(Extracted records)
______
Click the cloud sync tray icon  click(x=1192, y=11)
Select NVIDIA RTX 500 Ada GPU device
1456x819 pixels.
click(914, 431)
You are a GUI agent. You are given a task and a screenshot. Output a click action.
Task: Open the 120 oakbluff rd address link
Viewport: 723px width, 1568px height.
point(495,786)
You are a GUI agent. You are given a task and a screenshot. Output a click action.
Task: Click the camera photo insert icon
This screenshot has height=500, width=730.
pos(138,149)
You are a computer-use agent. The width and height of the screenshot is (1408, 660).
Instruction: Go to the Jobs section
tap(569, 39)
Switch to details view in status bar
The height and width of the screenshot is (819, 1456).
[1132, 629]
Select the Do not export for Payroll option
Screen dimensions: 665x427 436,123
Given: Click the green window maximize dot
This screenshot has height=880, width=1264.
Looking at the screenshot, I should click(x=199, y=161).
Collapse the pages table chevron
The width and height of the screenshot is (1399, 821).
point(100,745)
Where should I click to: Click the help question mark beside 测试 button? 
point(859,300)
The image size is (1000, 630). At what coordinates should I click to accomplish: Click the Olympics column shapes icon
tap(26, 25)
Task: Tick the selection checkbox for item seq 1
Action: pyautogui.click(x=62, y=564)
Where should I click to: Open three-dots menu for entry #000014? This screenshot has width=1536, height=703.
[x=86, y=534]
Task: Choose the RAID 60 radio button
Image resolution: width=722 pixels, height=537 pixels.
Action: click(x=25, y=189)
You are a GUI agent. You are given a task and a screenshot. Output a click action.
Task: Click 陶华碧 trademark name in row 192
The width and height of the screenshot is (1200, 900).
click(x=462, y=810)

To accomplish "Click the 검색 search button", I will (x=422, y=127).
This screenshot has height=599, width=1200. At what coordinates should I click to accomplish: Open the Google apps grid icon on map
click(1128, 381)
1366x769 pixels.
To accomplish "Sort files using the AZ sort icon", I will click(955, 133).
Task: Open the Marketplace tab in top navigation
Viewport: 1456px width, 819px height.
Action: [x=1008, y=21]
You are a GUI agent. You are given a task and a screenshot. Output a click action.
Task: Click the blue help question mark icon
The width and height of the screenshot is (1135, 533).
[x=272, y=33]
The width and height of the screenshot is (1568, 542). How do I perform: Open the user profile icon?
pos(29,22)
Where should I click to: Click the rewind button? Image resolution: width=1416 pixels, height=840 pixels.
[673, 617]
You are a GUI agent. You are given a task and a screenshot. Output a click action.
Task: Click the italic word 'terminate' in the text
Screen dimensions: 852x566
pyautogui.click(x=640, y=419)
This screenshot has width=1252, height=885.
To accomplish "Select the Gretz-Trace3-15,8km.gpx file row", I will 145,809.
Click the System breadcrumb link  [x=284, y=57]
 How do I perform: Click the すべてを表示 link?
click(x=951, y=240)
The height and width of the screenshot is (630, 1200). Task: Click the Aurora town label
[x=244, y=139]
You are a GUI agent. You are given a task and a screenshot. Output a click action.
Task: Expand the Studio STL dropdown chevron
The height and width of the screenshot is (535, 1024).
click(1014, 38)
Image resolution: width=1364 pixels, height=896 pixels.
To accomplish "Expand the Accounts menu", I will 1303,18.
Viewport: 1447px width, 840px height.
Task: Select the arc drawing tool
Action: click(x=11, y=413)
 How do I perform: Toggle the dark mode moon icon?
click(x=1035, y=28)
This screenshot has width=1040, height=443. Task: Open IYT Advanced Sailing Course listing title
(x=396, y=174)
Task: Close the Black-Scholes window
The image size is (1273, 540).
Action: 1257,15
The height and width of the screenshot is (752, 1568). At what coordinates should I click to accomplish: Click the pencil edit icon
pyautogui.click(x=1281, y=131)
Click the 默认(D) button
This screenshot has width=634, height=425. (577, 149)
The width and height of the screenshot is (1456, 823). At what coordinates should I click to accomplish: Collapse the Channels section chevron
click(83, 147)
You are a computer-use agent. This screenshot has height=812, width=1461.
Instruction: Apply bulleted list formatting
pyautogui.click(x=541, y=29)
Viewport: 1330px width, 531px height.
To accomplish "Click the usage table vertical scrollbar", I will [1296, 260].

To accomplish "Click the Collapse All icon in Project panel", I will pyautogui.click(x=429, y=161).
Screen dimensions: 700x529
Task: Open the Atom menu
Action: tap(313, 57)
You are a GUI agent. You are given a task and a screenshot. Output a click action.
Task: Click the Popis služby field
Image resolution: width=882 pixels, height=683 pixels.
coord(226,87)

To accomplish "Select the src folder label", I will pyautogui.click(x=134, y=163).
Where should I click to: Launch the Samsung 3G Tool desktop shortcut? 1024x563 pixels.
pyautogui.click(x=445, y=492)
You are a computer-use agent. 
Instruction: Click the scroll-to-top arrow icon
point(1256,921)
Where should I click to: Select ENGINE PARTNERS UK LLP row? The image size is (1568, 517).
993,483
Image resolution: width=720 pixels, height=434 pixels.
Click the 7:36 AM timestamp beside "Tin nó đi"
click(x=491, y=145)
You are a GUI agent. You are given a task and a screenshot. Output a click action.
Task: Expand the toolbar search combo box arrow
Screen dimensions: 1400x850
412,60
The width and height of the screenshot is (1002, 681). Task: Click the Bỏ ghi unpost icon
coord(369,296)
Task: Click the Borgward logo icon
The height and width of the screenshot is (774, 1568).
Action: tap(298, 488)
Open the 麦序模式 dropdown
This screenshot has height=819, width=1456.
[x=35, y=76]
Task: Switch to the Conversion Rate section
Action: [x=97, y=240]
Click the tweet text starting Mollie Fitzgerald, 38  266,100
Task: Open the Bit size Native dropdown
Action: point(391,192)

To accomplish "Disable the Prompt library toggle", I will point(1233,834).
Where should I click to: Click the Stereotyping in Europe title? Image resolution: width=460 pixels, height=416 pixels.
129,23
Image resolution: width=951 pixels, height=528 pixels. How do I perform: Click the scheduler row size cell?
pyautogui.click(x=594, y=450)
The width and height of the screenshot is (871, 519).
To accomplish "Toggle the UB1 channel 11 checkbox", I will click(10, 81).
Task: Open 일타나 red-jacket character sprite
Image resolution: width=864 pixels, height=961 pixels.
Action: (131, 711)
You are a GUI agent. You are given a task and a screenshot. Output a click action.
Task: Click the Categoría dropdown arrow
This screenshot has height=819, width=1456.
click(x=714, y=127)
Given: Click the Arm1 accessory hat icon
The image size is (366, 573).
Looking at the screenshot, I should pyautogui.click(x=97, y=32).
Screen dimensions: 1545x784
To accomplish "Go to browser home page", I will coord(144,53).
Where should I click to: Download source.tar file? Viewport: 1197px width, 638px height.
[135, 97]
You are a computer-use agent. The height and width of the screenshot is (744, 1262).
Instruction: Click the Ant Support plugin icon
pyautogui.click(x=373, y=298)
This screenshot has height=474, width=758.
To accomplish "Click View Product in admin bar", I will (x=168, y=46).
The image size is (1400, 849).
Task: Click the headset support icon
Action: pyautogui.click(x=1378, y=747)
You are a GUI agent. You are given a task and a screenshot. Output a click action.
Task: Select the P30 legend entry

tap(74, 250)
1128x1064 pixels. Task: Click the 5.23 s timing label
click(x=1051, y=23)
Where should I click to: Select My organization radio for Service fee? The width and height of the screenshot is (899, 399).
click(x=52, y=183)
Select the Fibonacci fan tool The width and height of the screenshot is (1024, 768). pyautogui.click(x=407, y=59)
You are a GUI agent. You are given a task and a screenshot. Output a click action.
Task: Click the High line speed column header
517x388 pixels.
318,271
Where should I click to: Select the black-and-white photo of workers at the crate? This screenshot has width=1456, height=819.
______
GOAL: Put the entries above into a numbered list, leaving out blank lines. Include only the part that opens with the line containing "The width and height of the screenshot is (1002, 681)." and closes with the line containing "I will coord(144,53).", both lines included.

TASK RESULT:
1. The width and height of the screenshot is (1002, 681). Task: Click the Bỏ ghi unpost icon
2. coord(369,296)
3. Task: Click the Borgward logo icon
4. The height and width of the screenshot is (774, 1568).
5. Action: tap(298, 488)
6. Open the 麦序模式 dropdown
7. This screenshot has height=819, width=1456.
8. [x=35, y=76]
9. Task: Switch to the Conversion Rate section
10. Action: [x=97, y=240]
11. Click the tweet text starting Mollie Fitzgerald, 38  266,100
12. Task: Open the Bit size Native dropdown
13. Action: point(391,192)
14. To accomplish "Disable the Prompt library toggle", I will point(1233,834).
15. Where should I click to: Click the Stereotyping in Europe title? Image resolution: width=460 pixels, height=416 pixels.
16. 129,23
17. Image resolution: width=951 pixels, height=528 pixels. How do I perform: Click the scheduler row size cell?
18. pyautogui.click(x=594, y=450)
19. The width and height of the screenshot is (871, 519).
20. To accomplish "Toggle the UB1 channel 11 checkbox", I will click(10, 81).
21. Task: Open 일타나 red-jacket character sprite
22. Image resolution: width=864 pixels, height=961 pixels.
23. Action: (131, 711)
24. You are a GUI agent. You are given a task and a screenshot. Output a click action.
25. Task: Click the Categoría dropdown arrow
26. This screenshot has height=819, width=1456.
27. click(x=714, y=127)
28. Given: Click the Arm1 accessory hat icon
29. The image size is (366, 573).
30. Looking at the screenshot, I should pyautogui.click(x=97, y=32).
31. Screen dimensions: 1545x784
32. To accomplish "Go to browser home page", I will coord(144,53).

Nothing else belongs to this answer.